(Data for this task begins)
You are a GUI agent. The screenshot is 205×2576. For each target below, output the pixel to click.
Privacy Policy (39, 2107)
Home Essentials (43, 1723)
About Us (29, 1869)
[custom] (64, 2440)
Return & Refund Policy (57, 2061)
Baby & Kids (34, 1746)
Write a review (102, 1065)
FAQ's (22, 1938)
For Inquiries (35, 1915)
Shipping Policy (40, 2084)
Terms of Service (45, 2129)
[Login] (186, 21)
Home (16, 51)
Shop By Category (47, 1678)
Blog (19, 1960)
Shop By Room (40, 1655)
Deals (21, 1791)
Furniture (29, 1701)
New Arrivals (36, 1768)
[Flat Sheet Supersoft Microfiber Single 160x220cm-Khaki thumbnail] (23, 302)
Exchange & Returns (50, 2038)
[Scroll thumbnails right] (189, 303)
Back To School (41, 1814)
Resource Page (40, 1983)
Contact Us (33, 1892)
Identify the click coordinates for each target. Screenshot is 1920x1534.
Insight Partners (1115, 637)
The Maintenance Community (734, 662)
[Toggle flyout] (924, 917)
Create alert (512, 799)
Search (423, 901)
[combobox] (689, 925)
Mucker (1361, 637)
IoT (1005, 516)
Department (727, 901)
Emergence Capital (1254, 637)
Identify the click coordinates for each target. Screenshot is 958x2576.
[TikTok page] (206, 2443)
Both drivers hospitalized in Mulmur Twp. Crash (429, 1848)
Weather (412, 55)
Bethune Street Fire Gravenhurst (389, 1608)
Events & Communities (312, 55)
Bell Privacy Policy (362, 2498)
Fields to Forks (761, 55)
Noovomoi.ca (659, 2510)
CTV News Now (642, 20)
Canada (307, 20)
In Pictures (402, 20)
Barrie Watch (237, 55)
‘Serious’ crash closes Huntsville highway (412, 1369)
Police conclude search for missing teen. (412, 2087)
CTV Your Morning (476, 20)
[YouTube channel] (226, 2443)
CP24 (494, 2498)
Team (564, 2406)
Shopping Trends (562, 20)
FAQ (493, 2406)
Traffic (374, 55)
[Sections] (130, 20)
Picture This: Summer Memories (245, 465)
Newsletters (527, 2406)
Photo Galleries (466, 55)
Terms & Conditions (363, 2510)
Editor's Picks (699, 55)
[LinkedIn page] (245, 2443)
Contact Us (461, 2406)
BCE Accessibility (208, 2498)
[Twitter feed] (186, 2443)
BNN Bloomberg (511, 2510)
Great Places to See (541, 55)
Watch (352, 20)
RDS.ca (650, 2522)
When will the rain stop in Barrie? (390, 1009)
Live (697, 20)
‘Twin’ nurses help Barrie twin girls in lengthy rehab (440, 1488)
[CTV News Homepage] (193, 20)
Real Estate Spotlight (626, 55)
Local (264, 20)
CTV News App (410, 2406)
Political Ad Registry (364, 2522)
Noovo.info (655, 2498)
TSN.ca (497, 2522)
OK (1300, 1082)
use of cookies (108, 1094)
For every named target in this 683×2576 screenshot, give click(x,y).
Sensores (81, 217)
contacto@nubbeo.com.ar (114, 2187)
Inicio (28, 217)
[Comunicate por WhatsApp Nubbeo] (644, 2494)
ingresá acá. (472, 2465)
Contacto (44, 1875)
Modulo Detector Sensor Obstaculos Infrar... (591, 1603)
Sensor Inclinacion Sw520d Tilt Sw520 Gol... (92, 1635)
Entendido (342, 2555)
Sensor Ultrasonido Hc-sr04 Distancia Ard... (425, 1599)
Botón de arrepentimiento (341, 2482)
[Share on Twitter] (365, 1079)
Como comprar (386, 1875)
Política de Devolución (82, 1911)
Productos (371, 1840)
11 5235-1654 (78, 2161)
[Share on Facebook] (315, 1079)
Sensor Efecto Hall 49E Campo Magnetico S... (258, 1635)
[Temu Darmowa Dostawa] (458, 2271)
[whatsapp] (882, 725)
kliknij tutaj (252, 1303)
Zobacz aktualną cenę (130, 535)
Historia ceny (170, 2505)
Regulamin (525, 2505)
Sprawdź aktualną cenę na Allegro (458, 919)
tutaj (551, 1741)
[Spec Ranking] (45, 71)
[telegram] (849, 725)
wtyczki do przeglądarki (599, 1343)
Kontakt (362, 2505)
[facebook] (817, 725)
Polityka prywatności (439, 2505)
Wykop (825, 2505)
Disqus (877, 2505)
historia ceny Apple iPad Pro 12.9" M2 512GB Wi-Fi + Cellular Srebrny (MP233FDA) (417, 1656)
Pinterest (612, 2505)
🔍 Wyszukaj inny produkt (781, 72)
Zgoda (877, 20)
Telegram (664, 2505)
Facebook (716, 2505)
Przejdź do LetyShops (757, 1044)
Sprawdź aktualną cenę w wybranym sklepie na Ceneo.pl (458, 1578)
(Data for this task ends)
-- Aim of the task --
Please write out exactly the line containing "[telegram] (849, 725)" and every line after it through the end of the records, nothing more.

-- Response --
[telegram] (849, 725)
wtyczki do przeglądarki (599, 1343)
Kontakt (362, 2505)
[facebook] (817, 725)
Polityka prywatności (439, 2505)
Wykop (825, 2505)
Disqus (877, 2505)
historia ceny Apple iPad Pro 12.9" M2 512GB Wi-Fi + Cellular Srebrny (MP233FDA) (417, 1656)
Pinterest (612, 2505)
🔍 Wyszukaj inny produkt (781, 72)
Zgoda (877, 20)
Telegram (664, 2505)
Facebook (716, 2505)
Przejdź do LetyShops (757, 1044)
Sprawdź aktualną cenę w wybranym sklepie na Ceneo.pl (458, 1578)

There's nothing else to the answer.